It is impossible to kill all of the exotic species sloshing between the Great Lakes and the Mississippi River basin, so some scientists suggest killing the river that links the two watersheds.
It is a radical long shot of an idea that goes against the federal Clean Water Act. Even the fact that some wildlife advocates would even think of returning the Chicago River to its former, sludgy self underscores the ecological and economic disaster wrought when Asian carp, zebra mussels and other undesirables emigrate.
"Take the oxygen out of the water," suggested Jerry Rasmussen, a river biologist for the U.S. Fish and Wildlife Service. "We've done marvelous things with the Clean Water Act, and nobody wants to undo that."
Shutting down the river's aeration system would effectively halt migration until scientists come up with a better answer, Rasmussen said.
Zebra mussels, now drifting from Lake Michigan to the Mississippi 300 miles away, have cost an estimated $5 billion in clogged water intakes and damage to fisheries, according to the U.S. Environmental Protection Agency. Now officials fear a repeat in the other direction, as giant carp work their way from the Mississippi toward the lake.

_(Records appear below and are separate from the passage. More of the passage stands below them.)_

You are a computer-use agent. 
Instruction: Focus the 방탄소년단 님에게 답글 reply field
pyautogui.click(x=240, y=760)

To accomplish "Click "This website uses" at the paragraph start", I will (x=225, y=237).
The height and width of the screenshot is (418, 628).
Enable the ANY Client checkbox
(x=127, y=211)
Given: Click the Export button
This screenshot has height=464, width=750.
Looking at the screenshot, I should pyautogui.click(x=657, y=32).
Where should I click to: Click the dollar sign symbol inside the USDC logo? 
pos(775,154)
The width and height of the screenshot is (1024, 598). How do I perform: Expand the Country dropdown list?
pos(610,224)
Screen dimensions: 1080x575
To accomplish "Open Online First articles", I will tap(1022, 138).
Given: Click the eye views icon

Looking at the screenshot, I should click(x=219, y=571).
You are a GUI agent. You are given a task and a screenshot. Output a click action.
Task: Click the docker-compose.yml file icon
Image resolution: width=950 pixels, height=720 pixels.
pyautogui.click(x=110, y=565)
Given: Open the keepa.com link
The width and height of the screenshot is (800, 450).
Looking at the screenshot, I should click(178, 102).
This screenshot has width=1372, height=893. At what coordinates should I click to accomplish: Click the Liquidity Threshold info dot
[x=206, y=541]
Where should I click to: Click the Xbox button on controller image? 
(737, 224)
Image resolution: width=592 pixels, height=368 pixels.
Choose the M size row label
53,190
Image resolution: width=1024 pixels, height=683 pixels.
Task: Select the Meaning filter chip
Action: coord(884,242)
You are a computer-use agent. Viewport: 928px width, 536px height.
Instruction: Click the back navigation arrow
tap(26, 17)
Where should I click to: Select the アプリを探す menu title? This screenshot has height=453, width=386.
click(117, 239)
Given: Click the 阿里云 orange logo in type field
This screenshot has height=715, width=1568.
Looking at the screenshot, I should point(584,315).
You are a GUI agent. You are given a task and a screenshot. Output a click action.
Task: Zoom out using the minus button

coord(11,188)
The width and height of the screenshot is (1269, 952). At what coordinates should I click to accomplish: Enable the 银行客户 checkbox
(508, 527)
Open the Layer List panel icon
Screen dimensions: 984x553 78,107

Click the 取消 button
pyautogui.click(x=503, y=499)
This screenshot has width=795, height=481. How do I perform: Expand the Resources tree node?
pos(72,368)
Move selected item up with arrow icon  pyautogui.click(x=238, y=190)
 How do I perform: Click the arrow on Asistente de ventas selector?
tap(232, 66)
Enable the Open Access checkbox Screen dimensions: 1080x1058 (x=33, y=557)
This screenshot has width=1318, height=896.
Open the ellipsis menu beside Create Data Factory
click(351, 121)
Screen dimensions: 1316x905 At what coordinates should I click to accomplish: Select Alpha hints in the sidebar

The Chicago River flows backward, away from Lake Michigan, because 19th century Chicagoans engineered it to carry pollution away from their beaches and into a canal. The canal flows to the Illinois River, a tributary of the Mississippi, creating a link unintended by nature.
Before aerators, in the 1970s, Chicago's waste choked the river and canal so that no fish could swim through and live. The Metropolitan Water Reclamation District has since brought the manmade waterway into federal compliance.
The new urgency comes with the Asian bighead carp, a potentially 100-pound home wrecker. Imported to clean Mississippi Valley fish farm ponds, the plankton-straining fish escaped in floods and are within 25 miles of Lake Michigan. Rasmussen and others fear bigheads could destroy the lakes' food chain.
As large river operations coordinator at the wildlife agency's Rock Island field office, Rasmussen made the river-killing suggestion as one of several options in an analysis he wrote for cooperating agencies.
Other state and federal biologists agree it could be effective but politically difficult.
States routinely use fish kills to remove nonnative or "trash" fish. In September, Maryland sprayed poison on a 4-acre pond to kill it and the more than 1,000 rapacious Asian snakehead fish in it.
City Environment Commissioner Marcia Jimenez said she worries about damage to other plants and animals and would not endorse shutting off aerators "without a great deal of research."